# Running multiple instances of BIND



## obamatronic (Nov 14, 2012)

I have just completed an ISC BIND class and would like to set up a test environment using one virtual machine.

I would like this virtual machine to run multiple instances of 'named' on different IP addresses.

FreeBSD will run 'named' in a chroot'd environment.

Do I just need to copy the existing named script it /etc/rc.d to another file called named1 and edit some of the entries?
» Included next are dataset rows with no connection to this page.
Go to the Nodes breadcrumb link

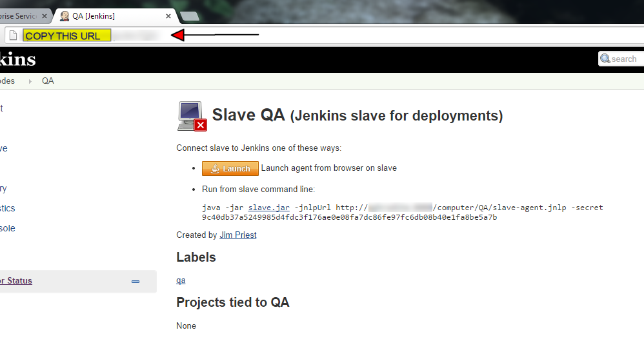tap(8, 81)
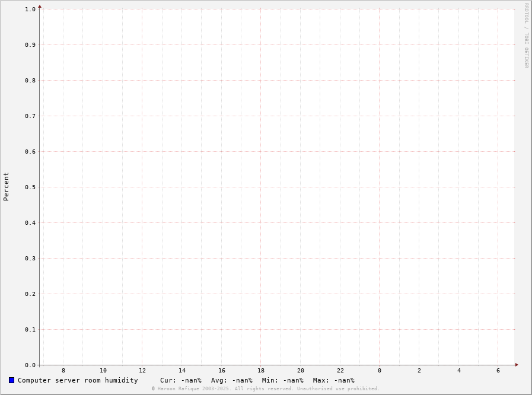Viewport: 532px width, 395px height.
Task: Select the 22 hour mark on x-axis
Action: (340, 371)
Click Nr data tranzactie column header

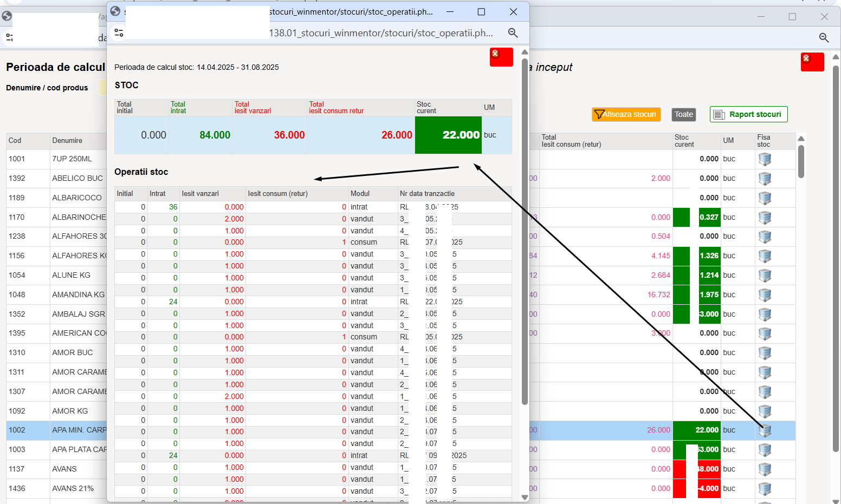[x=427, y=194]
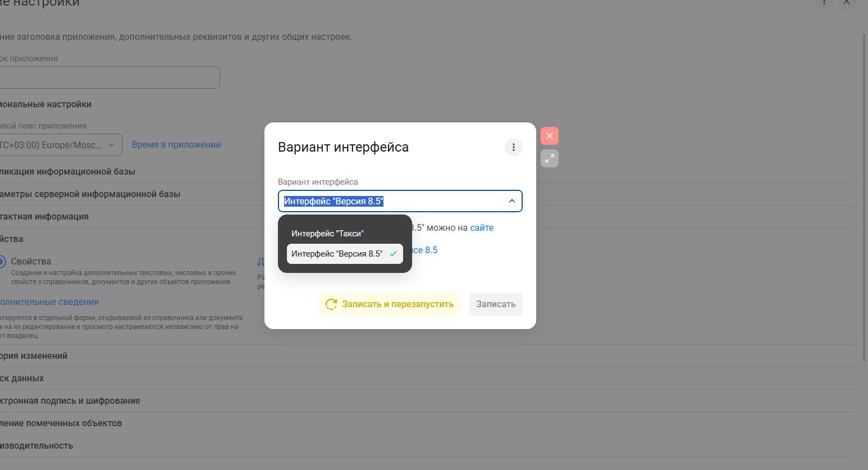Expand the Контактная информация section
The width and height of the screenshot is (868, 470).
[44, 217]
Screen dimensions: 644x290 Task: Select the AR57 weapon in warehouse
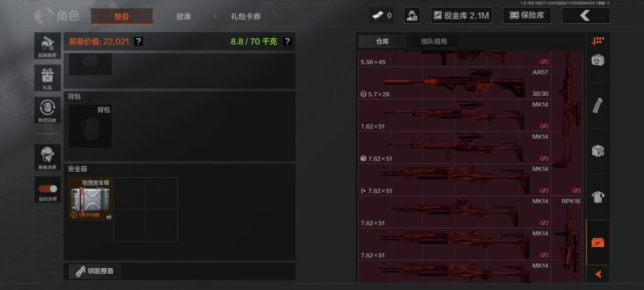click(455, 83)
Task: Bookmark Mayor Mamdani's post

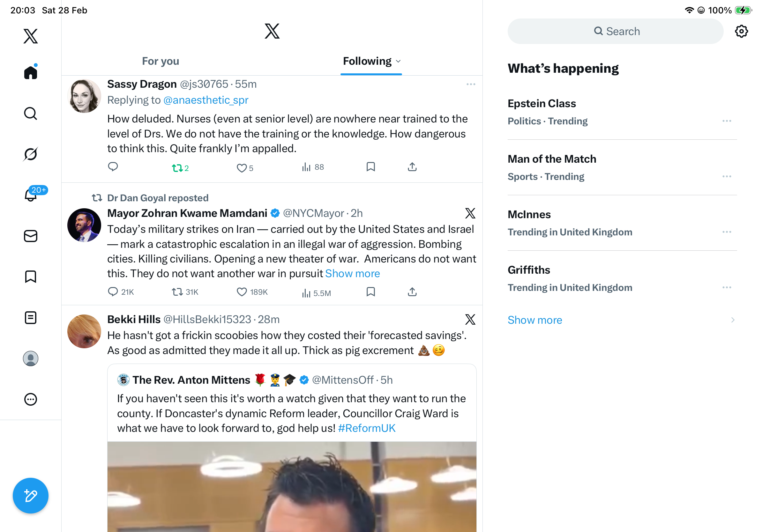Action: pyautogui.click(x=370, y=292)
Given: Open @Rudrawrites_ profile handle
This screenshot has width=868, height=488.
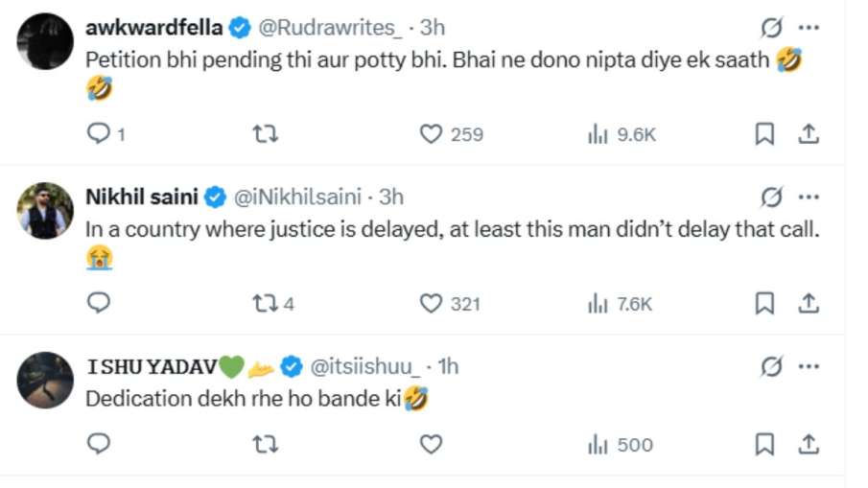Looking at the screenshot, I should (x=331, y=27).
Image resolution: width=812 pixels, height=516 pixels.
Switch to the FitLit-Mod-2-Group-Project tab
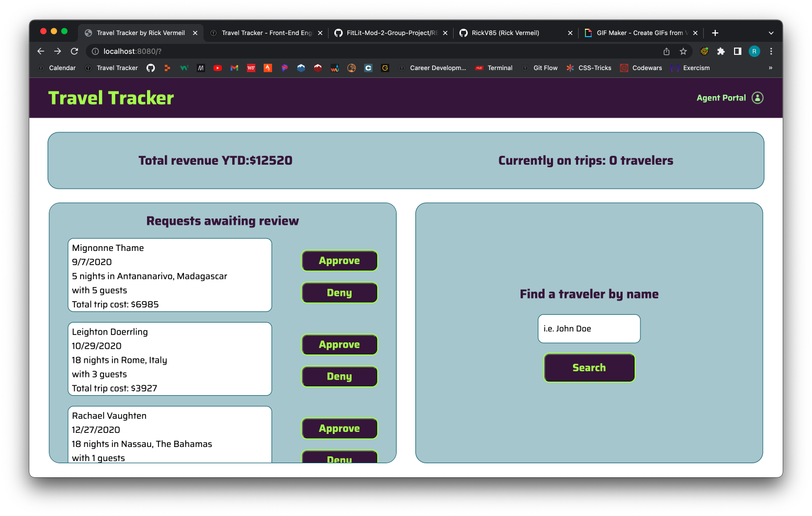pos(390,32)
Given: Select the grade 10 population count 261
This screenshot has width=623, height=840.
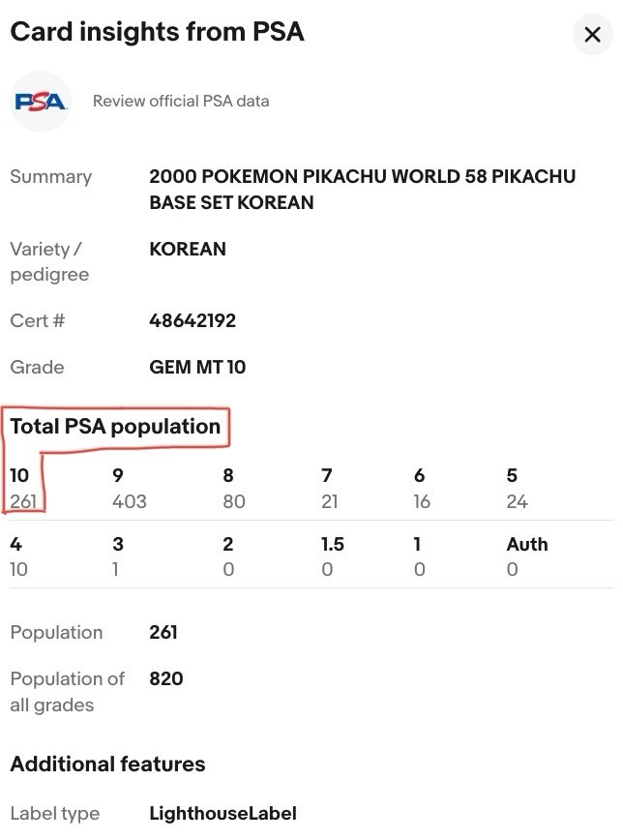Looking at the screenshot, I should (24, 501).

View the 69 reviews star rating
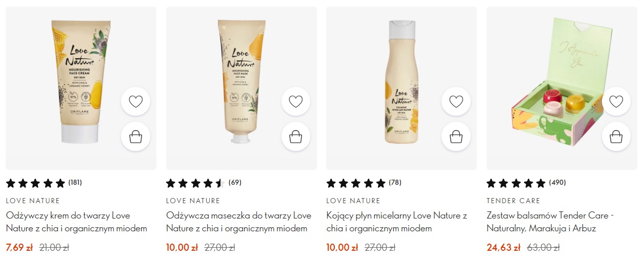[204, 183]
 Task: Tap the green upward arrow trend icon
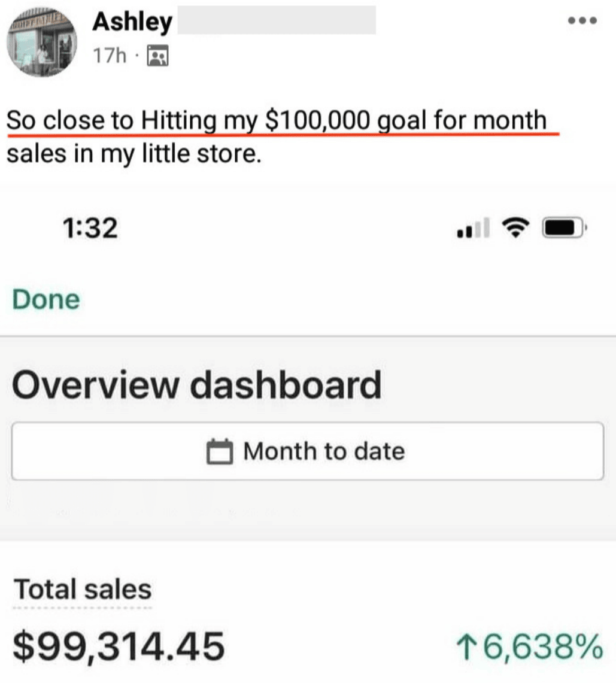465,647
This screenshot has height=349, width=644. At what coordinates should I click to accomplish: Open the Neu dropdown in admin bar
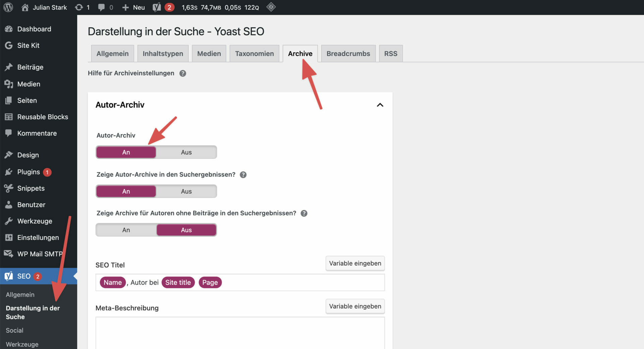point(134,7)
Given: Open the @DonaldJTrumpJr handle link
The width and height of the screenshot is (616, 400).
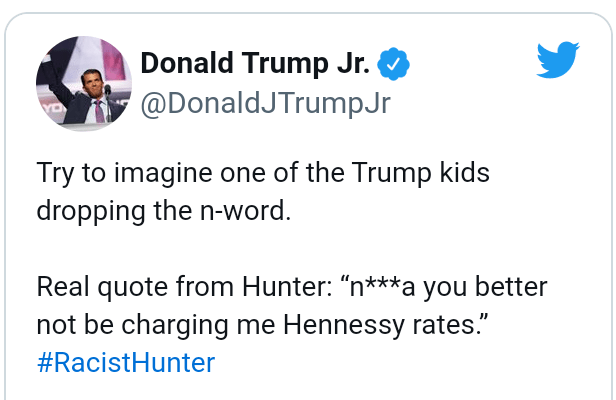Looking at the screenshot, I should (x=265, y=103).
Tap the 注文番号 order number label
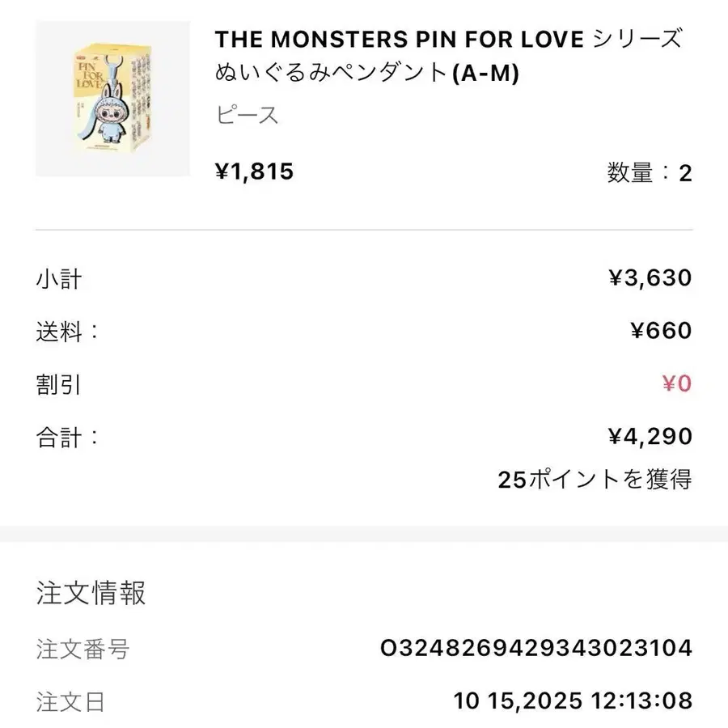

If so, can anyone advise on what entries to edit?  I want both instances to use their own named.conf file.  Each named.conf file will have a unique name and directory.

Also, do I need to do something with the pid file location?  (I'm still learning FreeBSD...).


----------



## SirDice (Nov 14, 2012)

obamatronic said:
			
		

> Do I just need to copy the existing named script it /etc/rc.d to another file called named1 and edit some of the entries?


Never done this, never had the need, but this is how I would have done it.



> If so, can anyone advise on what entries to edit?  I want both instances to use their own named.conf file.  Each named.conf file will have a unique name and directory.


Probably all of them.



> Also, do I need to do something with the pid file location?


Yes, you need to make sure both instances use their own pid file. You don't want one overwriting the pid of the other.


----------



## usdmatt (Nov 14, 2012)

Named chroot's itself to /var/named when it starts. That path is a mirror or the root directory containing just the directories and files required to run named.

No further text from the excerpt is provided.